3/4 cup lukewarm water
1 teaspoon active dry yeast
3/4 teaspoon salt
1  1/2 teaspoons sugar
1/2 to 1 tablespoons oil (the oil tenderizes the dough, so if you like a chewier crust, use the lesser amount, and if you prefer a softer bread crust, use the greater)
about 2 cups of flour (half white, half wheat is my preference)

1) In a large mixing bowl pour water and sprinkle with yeast. Stir in salt and sugar.

2) Mix in 1 cup of flour and the oil.  Add remaining flour, 1/4 cup at a time, until the dough is just a tad bit soft still. If it's too stiff, it's difficult to stretch on the baking sheet.
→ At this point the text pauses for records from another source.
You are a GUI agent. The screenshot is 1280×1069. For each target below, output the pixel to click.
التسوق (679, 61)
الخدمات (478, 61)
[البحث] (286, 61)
3) Knead right in the bowl, for about 3-4 minutes. Allow to sit for about 40 minutes.

4) Grease your baking sheet.

5) Punch down dough. Stretch onto the prepared baking sheet.

Focaccia is more of a bread than a pizza crust. You'll want to press the dough out until about 1/2-inch thick all over, as opposed to stretching a pizza crust as thin as you can get it without tearing. Dimple the top of the crust with a fingertip.

6) Allow the pressed dough to rise at room temperature for about 30 minutes.

Now for the topping part.

For the herb and Parmesan topping:

generous amounts of olive oil (see my notes below for saving on olive oil)
chopped fresh (or frozen) rosemary
crushed dried oregano
shaved Parmesan cheese
optional -- some folks add a sprinkling of coarse salt to the topping
optional -- you can add some freshly cracked black pepper, if desired

Preheat the oven to 405 degrees F.

After the dough has risen, drizzle it with olive oil. It will puddle in the dimples. Sprinkle with lots of the herbs. Shave generous amounts of Parmesan over the top. I use a vegetable peeler to shave block Parmesan. If Parmesan is not your thing, you could substitute some shredded mozzarella or provolone cheese.

Bake for about 16 to 18 minutes, until the focaccia is golden. Cut into sticks or squares.

Interesting, while the olive oil still sits in pools while baking, shortly after removing from the oven, the bread absorbs the oil. Delicious.

My method for stretching expensive olive oil -- I blend half and half olive oil with vegetable oil in a bottle kept in the pantry. This is what we use for salad dressings and cooking. When I really want the flavor of the olive oil to stand out, I will use undiluted olive oil.

My rosemary survives winter about half the time. During the summer months, I chop and freeze rosemary. In this focaccia, I didn't feel like chopping some fresh rosemary, instead I used frozen chopped rosemary. It keeps its flavor in freezing.

Buon appetito!


  1. This looks very good. I'll have to give it a try. I am growing rosemary for the first time this year, and I've been wondering if I can get it to overwinter. More research is needed.

    1. Hi Live and Learn,
      I've had mixed success with overwintering rosemary. I had a plant in the ground that lasted several years, and a few tries in pots and troughs that lasted 2 to 3 years. I've also brought small potted plants indoors to overwinter in windowsills. This year, I brought 3 small herbs plants indoors and placed under grow lights to see if I can get them to survive and then still go outdoors in early spring. Good luck with yours. You may be able to insulate your plant with plant protectors.

  2. That looks amazing! I tried a focaccia dough for pizza on Saturday and it was delicious. I omited the oil on top of the crust because I made it into pizza (should I still have added the oil?). I added pizza sauce and because I made two pizzas out of the dough, I put hubby's favorite on one and my favorites on the other. Delicious!

    1. Hi Alice,
      I think you did the right thing with leaving the oil off the top of the crust. Pizza toppings usually add plenty of fat to a pizza crust. I'm glad your pizza turned out so well!

  3. Thanks much! I plan to make both this bread and pizza. Excited!

    1. Hi Linda,
      Enjoy the focaccia and pizza!

  4. We like focaccia the same way but with freshly cracked black pepper also.

    1. I think the addition of black pepper (especially if freshly cracked so you have bits and not powder) does enhance the flavor. I don't often have peppercorns. But maybe I should pick some up just for focaccia.